Music licensing and royalty administration business

AllTrack is a US-based performing rights organization (PRO) that represents independent artists, songwriters, composers, producers, and publishers for the licensing and collection of their performing rights royalties. Its members are compensated when their original songs (also commonly referred to as compositions or works) are publicly performed in more than 120 countries around the world.

== History ==
AllTrack Performing Rights was founded by Hayden Bower in 2017, launched in beta in 2018 and officially launched in 2019. AllTrack's team of executives were previously employed at SESAC, Rumblefish, Tunecore, Songs, Bicycle and Bug Music.

In 2024, AllTrack was accepted into the membership of the International Confederation of Societies of Authors and Composers (CISAC) as a rights management entity. With this affiliation, AllTrack became the fourth performing rights organization in the United States to join CISAC, alongside ASCAP, BMI, and SESAC.

In September 2024, AllTrack launched a suite of application programming interfaces (APIs) for integration with creator-centric platforms, including streaming services, user-generated content (UGC) platforms, distributors, and publishing administrators.
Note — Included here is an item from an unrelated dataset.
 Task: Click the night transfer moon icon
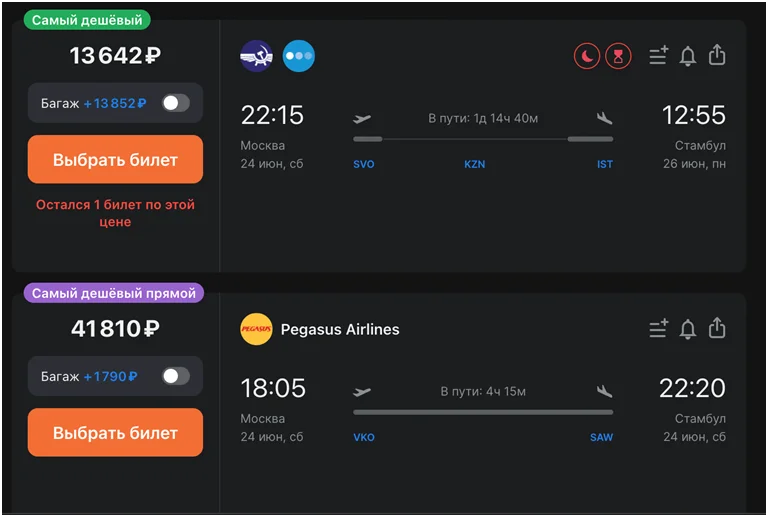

The tools enable in-platform performing rights organization (PRO) registration, songwriter profile authentication, access to song-level metadata, display of songwriting credits, and real-time clearance of performing rights. Tidal became the first service to implement the integration, allowing unaffiliated creators to register with AllTrack and link their metadata directly through its platform.

In November 2024, AllTrack launched a mechanical rights division, becoming the first performing rights organization (PRO) in the United States to provide integrated performance and mechanical royalty collection services through a single platform. The expansion allowed songwriters and publishers to collect worldwide royalties from streaming, downloads, and physical formats without registering with multiple organizations.
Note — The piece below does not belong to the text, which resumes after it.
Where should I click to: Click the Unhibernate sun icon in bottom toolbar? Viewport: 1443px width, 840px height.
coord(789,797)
In 2025, AllTrack expanded its operations into neighboring rights royalty administration through the acquisition of the neighboring rights assets of Number13, a music licensing and rights management firm founded by former SoundExchange executive Wade Metzler. Following the acquisition, Metzler joined AllTrack to lead its new neighboring rights division. The move made AllTrack the only U.S.-based performing rights organization to directly administer and collect neighboring rights royalties for artists and labels, in addition to its existing performance and mechanical royalty services.

Through the integration of Number13’s technology and relationships with local collective management organizations, AllTrack began offering global neighboring rights collection services, representing recordings by artists such as Bruce Springsteen, Elvis Costello, Counting Crows, Lucinda Williams, and others.